How the “Freedom Convoy” went global, helped by bots and bad actors

Masho Lomashvili


The truckers’ standoff with authorities in Canada has spurred a global trend for freedom convoys. Motorists have blocked access to government buildings in the Hague, Netherlands, while a French convoy has been snaking its way from Nice to Paris before arriving in Brussels this week. The aim was to create chaos by blocking roads, bridges and access to France and Belgium’s capital cities, while demanding an end to Covid restrictions and vaccine mandates. The reality was more of a whimper than a bang – Belgian police redirected the convoy to a parking lot on Brussels’ outskirts. Protesters then scattered – some heading on to Strasbourg, while others — as Politico reported this week – simply peeled off to Brussels’ myriad cafes for a drink. 

A mix of trucks, cars and people also tried blocking roads in Israel, Finland, Australia and New Zealand. 

The origin of this ordeal goes back to January 22, when hundreds of trucks rolled out of Vancouver, ending up in the Canadian capital, Ottawa, where around 400 of them then parked around parliament buildings, clogging up access to the city center. Some of the heavy vehicles weigh as much as 30 tons, posing a significant challenge to remove. Police are continuing to try to break up the blockade, threatening truckers with arrest, frozen bank accounts, and the loss of their licenses – which is an easier approach than trying to tow their loaded vehicles away. The truckers’ motivation is to end the mandate which requires proof of vaccination at the U.S.-Canada borders, without which drivers need to quarantine at the border. 

The Canadian truckers’ protest sparked sympathy among U.S. anti-vaccine advocates, who donated generously to “Adopt-A-Trucker” and other supporting crowdfunder campaigns, raising an astonishing $8.9 million. 

And while the ‘Freedom Convoy’ is trying to brand itself as a blue-collar, working class protest, elites are pouring tens of thousands of dollars into the cause. From the U.S. a $90,000 donation is listed under Thomas M. Siebel, the same name as an American billionaire. Travis Moore, a cryptocurrency businessman, gave his donation a more creative spin; he donated $17,760, as a nod to the American Revolution.

· · ·

Task instructions ::
1. In the article on the Freedom Convoy, on what date did the trucks roll out of Vancouver?
2. Carry on the article on the Freedom Convoy, picking up after its last sentence.
The stored records play no part in this work.

Stored records
· · ·

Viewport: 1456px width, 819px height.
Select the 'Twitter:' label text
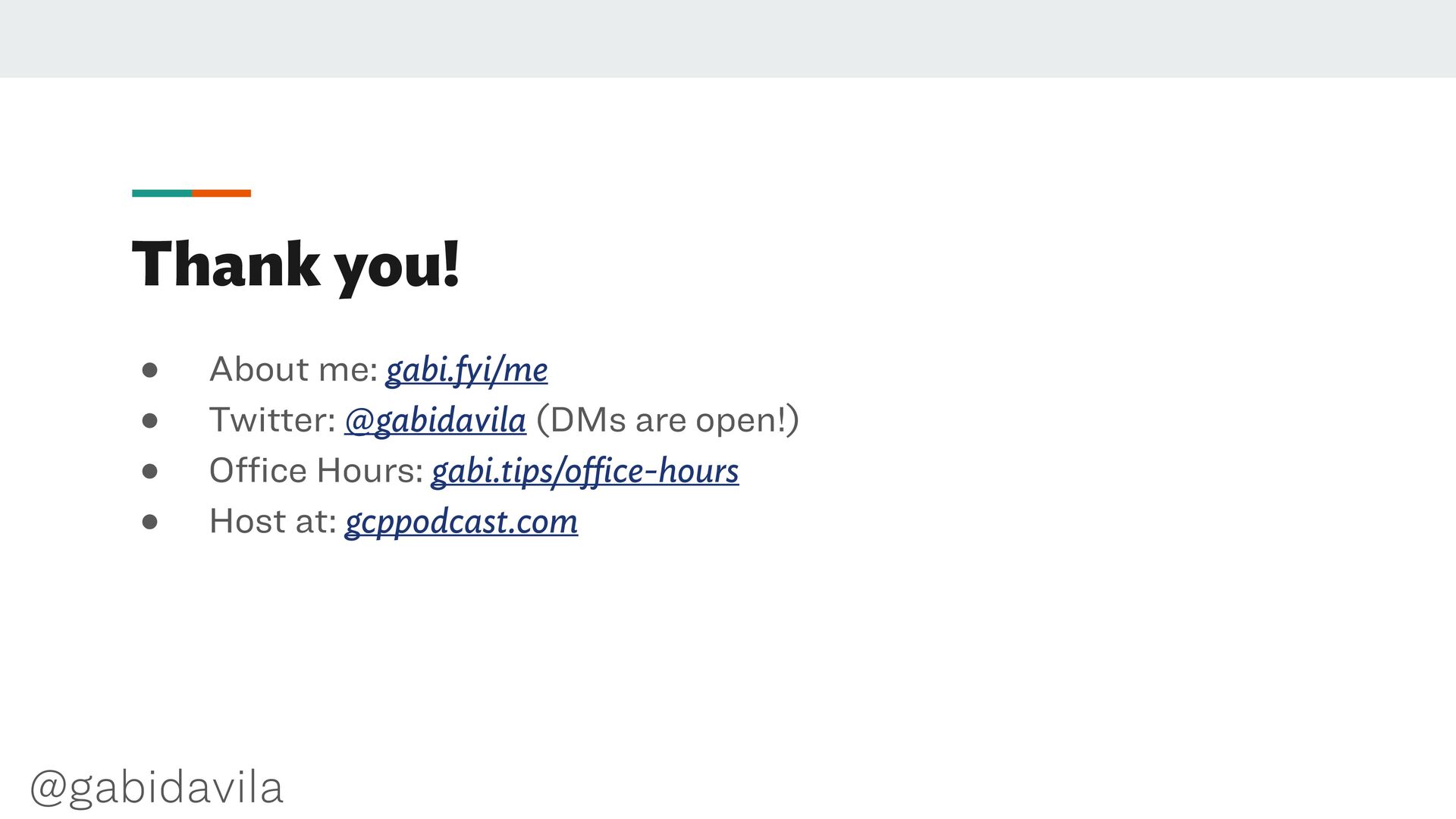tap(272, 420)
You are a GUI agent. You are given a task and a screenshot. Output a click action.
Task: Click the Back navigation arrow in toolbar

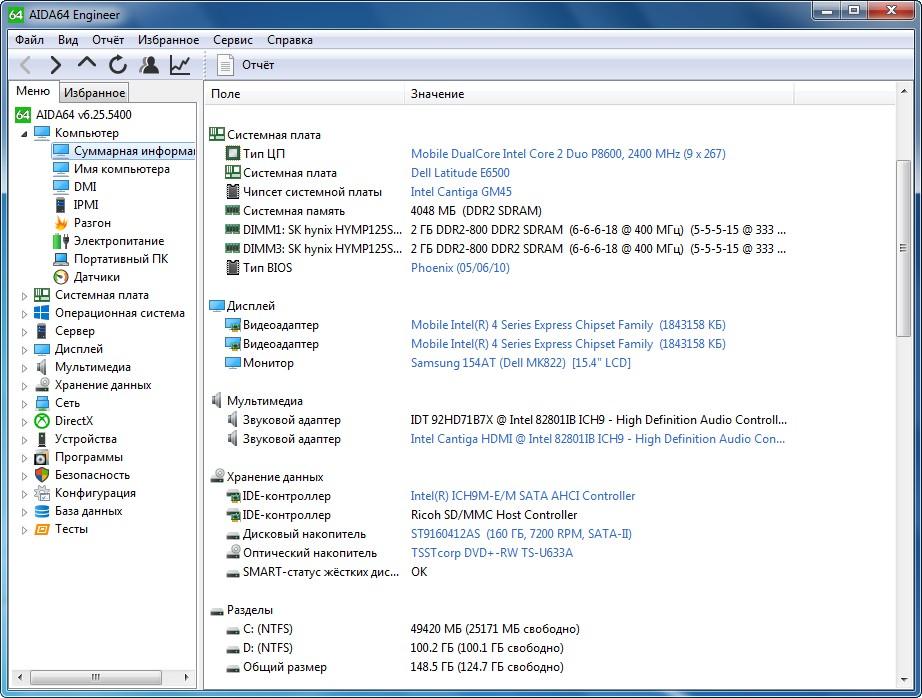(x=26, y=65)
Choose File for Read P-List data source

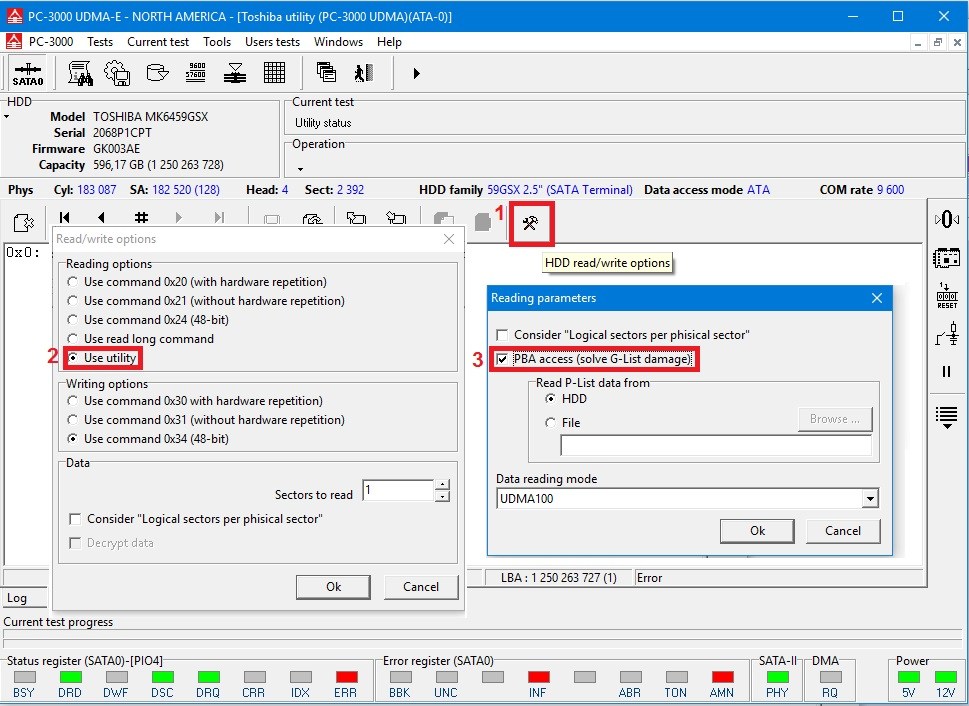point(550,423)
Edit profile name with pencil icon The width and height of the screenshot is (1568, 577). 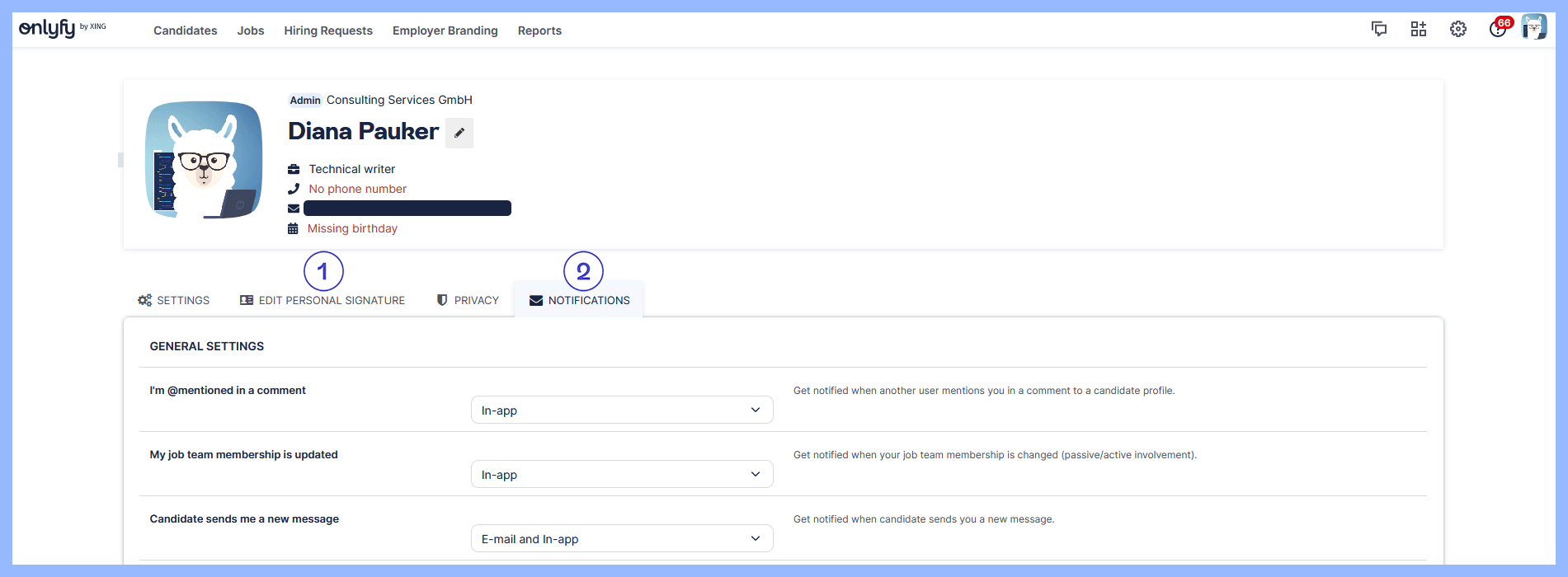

· · ·

Per-task outputs ::
1. January 22

2.
Sitting in front of a U.S. flag and a “don’t tread on me” flag, John Grosvenorm a truck driver of 30 years, told me over Zoom about a U.S. convoy planning to depart from California to Washington DC on March 2. In addition, he said ”a bunch of small ones from other states will be flowing to DC like a river.” 

From Finland to Croatia, members of the movement told me about the “importance of personal choices” and “the struggle against dictatorships.” 

Extremism researcher Amarth Amarasingam at Queen’s University Ontario said the loss of jobs and small businesses, the decline in mental health, and other pandemic troubles have spurred on the anti-mandate campaigns. 

According to Meta, a large number of groups promoting ‘Freedom Convoys’ are being run by fake accounts tied to content farms in Vietnam, Bangladesh, Romania and several other countries.


German Chancellor Olaf Scholz became the second leader to refuse a Russian-administered Covid test in Moscow this week. He was following in the footsteps of French President Emmanuel Macron, whose team told reporters that they could not accept the prospect of the Russians “getting their hands on the President’s DNA.” While Putin was pictured shaking hands with Brazilian President Jair Bolsonaro yesterday he forced Sholz and Macron to sit 20ft away from him at the opposite end of a meme-worthy Italian-made table.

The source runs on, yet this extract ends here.